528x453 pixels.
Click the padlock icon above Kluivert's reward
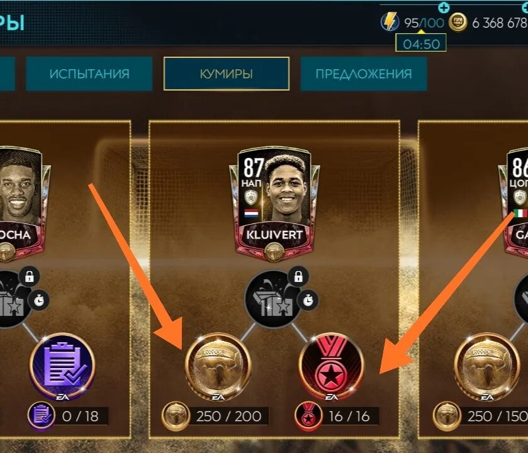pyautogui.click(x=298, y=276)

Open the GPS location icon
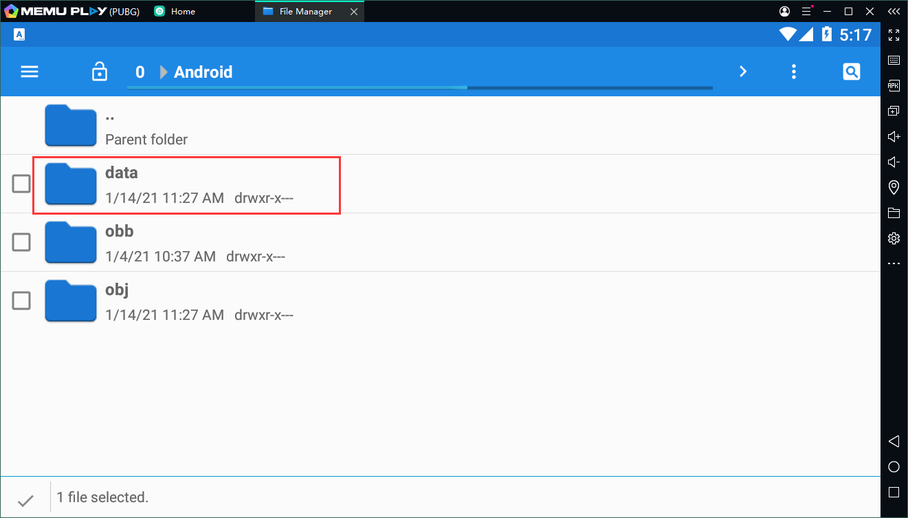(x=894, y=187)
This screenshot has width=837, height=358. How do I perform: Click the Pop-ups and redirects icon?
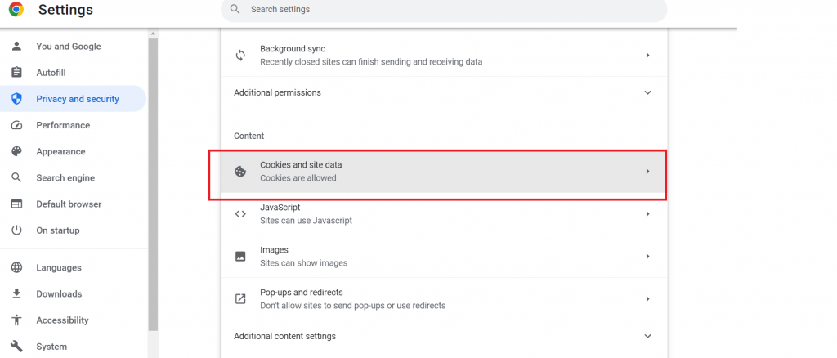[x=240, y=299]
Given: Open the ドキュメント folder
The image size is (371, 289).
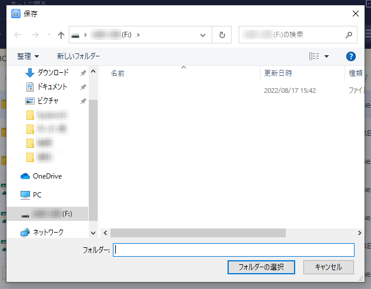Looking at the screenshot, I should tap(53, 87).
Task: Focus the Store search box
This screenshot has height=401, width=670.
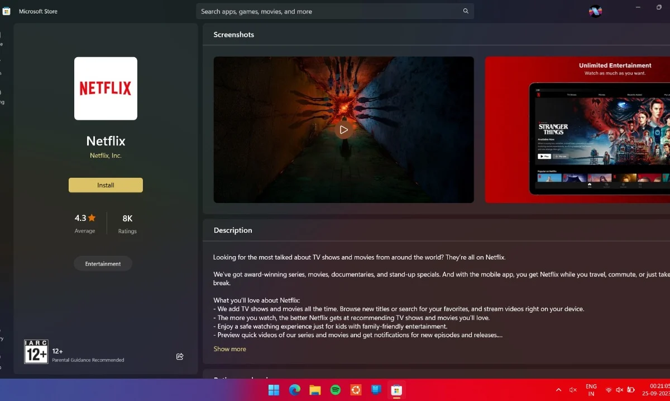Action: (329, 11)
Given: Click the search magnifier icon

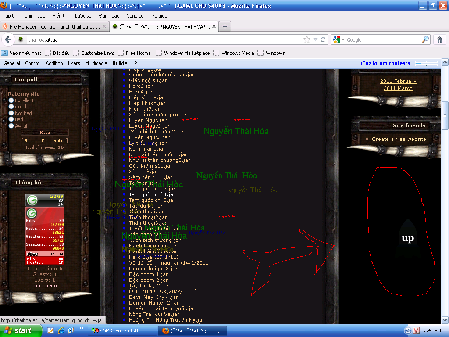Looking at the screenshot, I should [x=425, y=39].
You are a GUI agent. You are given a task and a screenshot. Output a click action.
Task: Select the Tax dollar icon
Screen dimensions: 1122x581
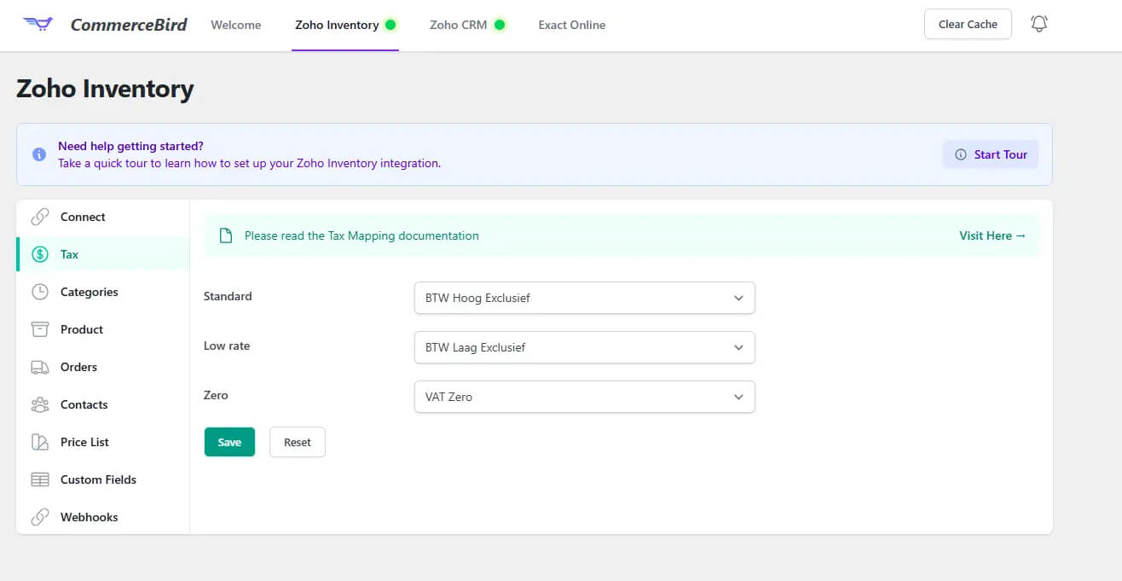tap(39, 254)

* [Problem to solve]: Repeat the data exactly. No pictures should appear.

* [Reply to the exercise]:
528x453 pixels.
Click the padlock icon above Kluivert's reward
pyautogui.click(x=298, y=276)

Open the GPS location icon
(x=894, y=187)
This screenshot has width=837, height=358. How do I perform: Click the Pop-ups and redirects icon?
[x=240, y=299]
Given: Open the ドキュメント folder
The image size is (371, 289).
Looking at the screenshot, I should tap(53, 87).
Task: Focus the Store search box
This screenshot has height=401, width=670.
Action: (329, 11)
Given: Click the search magnifier icon

Looking at the screenshot, I should [x=425, y=39].
You are a GUI agent. You are given a task and a screenshot. Output a click action.
Task: Select the Tax dollar icon
Screen dimensions: 1122x581
tap(39, 254)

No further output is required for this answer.